На другой день приезда, я с утра принялся разыскивать одного знакомого, адреса которого не знал, да вдобавок, и не знал наверное, в Москве ли мой знакомый, или уехал в деревню. В Петербурге мне дали адрес одного студента, который давал уроки в семье моего знакомого и мог помочь мне в моих поисках. Адрес, данный мне, был короток: такая-то больница.
Так как больница была недалеко от Лоскутной гостиницы, я отправился туда.
— Не знаете ли вы студента такого-то? — обратился я к сторожу, вышедшему из справочной больничной конторы.
Он повторил фамилию, куда-то сходил и вернулся, решительно объявив, что такого студента здесь не бывает.
— Но мне дали адрес. У кого здесь можно справиться?
— Будьте покойны. Я всех студентов знаю. Это верно. Нет такого. Вы бы съездили в другую больницу. Ее часто смешивают с нашей! — обязательно объяснял он, благодаря за двугривенный.
Я имел глупость поверить, и поехал в другой конец города. Во всю длинную дорогу старик-извозчик тянул одну и ту же песню: «кормы дороги, работа скверная, конки одолели».
— И господа не те!
— Как не те?
— Не те. Бога забыли, вот Бог им и не дает!
— Как забыли Бога?
— Стало, забыли. За то и им Бог не дает ходу. Отощал барин.
— Кому ж Бог ход дает в Москве?
— Известно кому — толстопузому, купцу.
— Что-ж, кто лучше по-твоему: барин или купец?
— Толстопузый хуже. Он, гляди, из нашего брата вышел, записался в купцы и о-о-ох как мужика обидит. В лоск! Барину так и невдомек… А зачем Бога забыл? Небойсь, положением недоволен, что крестьян отняли, и бунтует. Бог и наказывает.
Извозчик оказался завзятым пессимистом, мрачно глядевшим на все окружающее. Теперь, по его словам, все стало хуже, все, будто бы, направлено к тому, чтобы подневольному человеку не вздохнуть. И Бога забыли, и правды в мире нет, и народ стал хуже, и земля плохо родит, и господин жуликом стал. «Вот намедни тоже, как бы человека посадил, вроде как будто барина; ездили мы с ним часа четыре, пол-Москвы исколесили, остановились у Солодовннкова пассажа, и след его простыл. „И народ!“» — прибавил сердито извозчик.
Вот и больница. Опять справка. Того студента, которого я разыскивал, нет. Раздосадованный, я снова поехал в первую больницу. На этот раз у дверей стоял другой швейцар.
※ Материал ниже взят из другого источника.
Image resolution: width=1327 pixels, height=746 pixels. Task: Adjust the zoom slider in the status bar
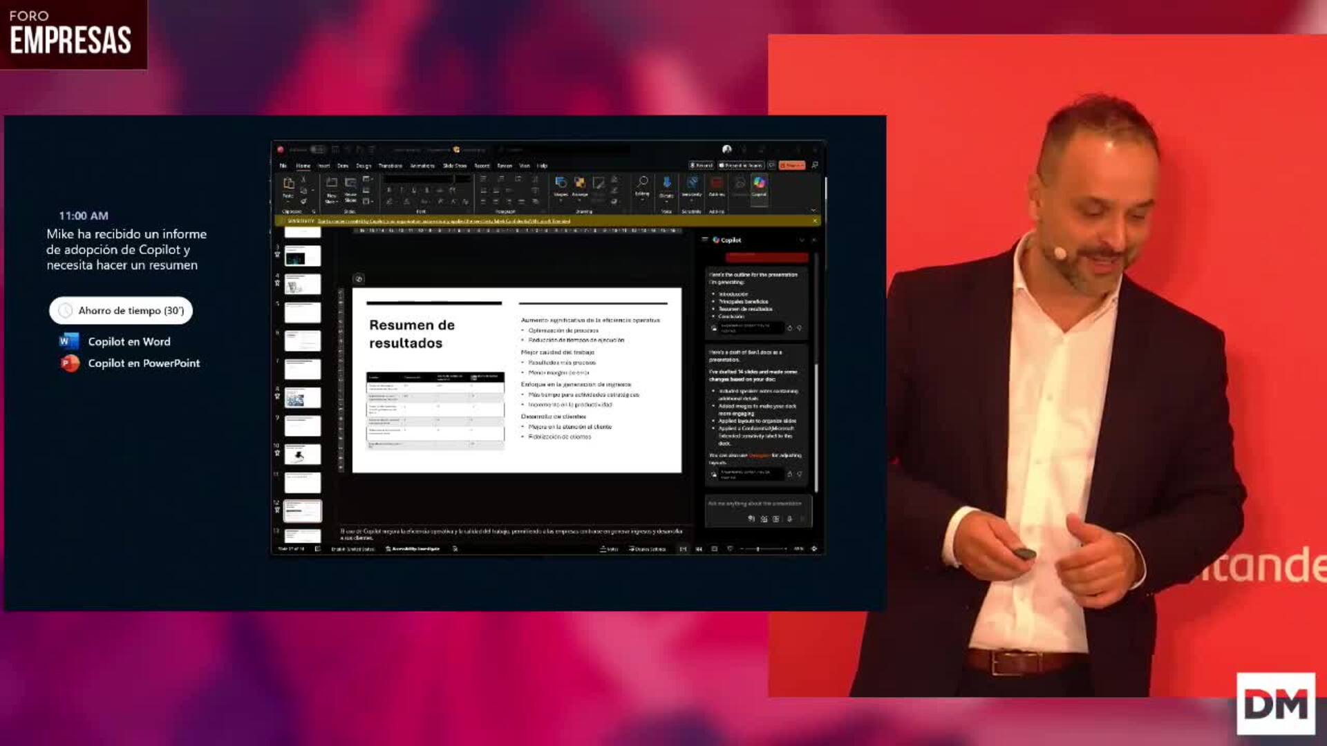(x=758, y=549)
— Не знаете ли студента такого-то?..
— Как же, знаю. Они у нас в больнице бывают. И письма на их имя сюда приходят. Как не знать?.. Да вы напрасно, господин, тогда, как утром были, у меня не спросили!
— А вы разве знали, что я был здесь?
— Как же… Я слышал, как вы с тем швейцаром говорили.
— Так что же вы тогда не сказали?
— Да, вишь, он знает… Думаю, пусть он и говорит. А он этого и не может ничего знать, потому он при конторе, а я при швейцарской…
Оказалось, однако, что студент в этот день не был, да и не каждый день бывает в больнице. Пришлось ехать в адресный стол.
Там толпа изрядная. Однако, ждать пришлось не долго. Мне дали справку. Читаю: по Воробьевой горе…
— Извозчик, далеко это?
— За Москва реку, а то кругом.
— А за рекой близко?
— Рукой подать, вот как до этой стены.
Поехали. Жара дьявольская, дорога убийственная. Проехали Арбат, Пречистенку, проехали Девичье поле, впереди блистали купола Новодевичьего монастыря. У монастыря я остановился и вошел в ограду.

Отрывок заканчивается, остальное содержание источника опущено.